Deep-learning baseline

To assess the effect of the document encoding network, we replaced it in ML-Net with 2 neural networks: (1) the classic CNNs proposed by Kim32 (which we term ML-CNN), and (2) the hierarchical attention network (HAN) described in Du et al33 (which we term ML-HAN), while keeping the label prediction network intact.

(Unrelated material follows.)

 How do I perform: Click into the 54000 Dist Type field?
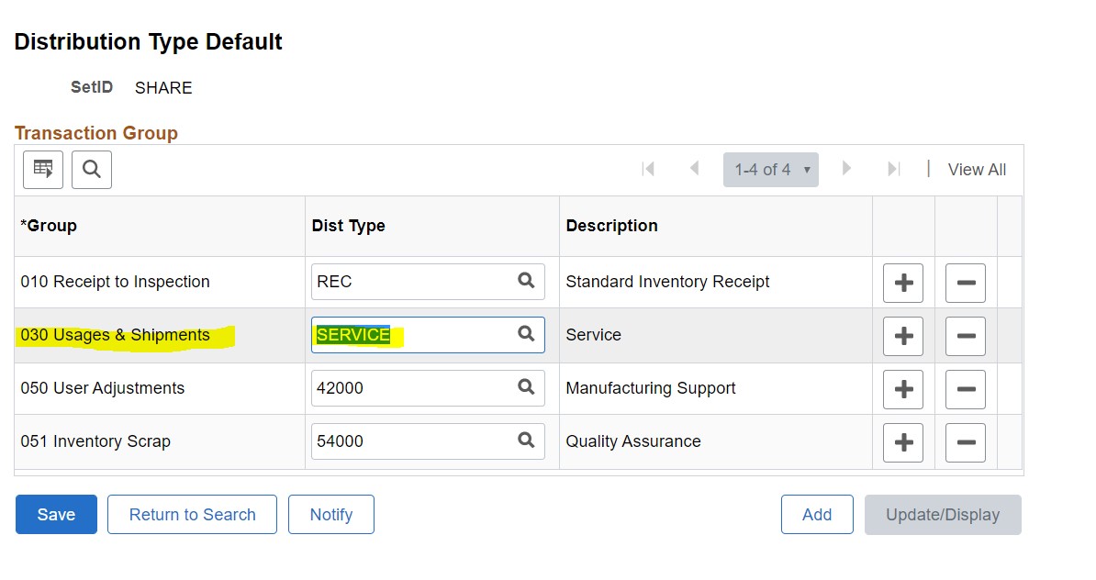[x=413, y=441]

To assess the effect of the label count prediction network, we replaced it with an alternative thresholding mechanism for determining the final predicted labels. Specifically, for ML-Net, ML-CNN and ML-HAN, we trained the label prediction network first. Then, we searched the optimal global threshold (ie, 1 threshold score for all of the labels in all examples in 1 task) for the confidence scores generated from the label prediction network. The labels, whose confidence scores were higher than the global threshold, were included in the predicted label set. We name these 3 networks ML-Net-threshold, ML-CNN-threshold and ML-HAN-threshold, respectively. We searched the optimal threshold on the validation set for Tasks 1 and 2. For Task 3, due to the lack of a validation set, we searched the optimal threshold on the training set.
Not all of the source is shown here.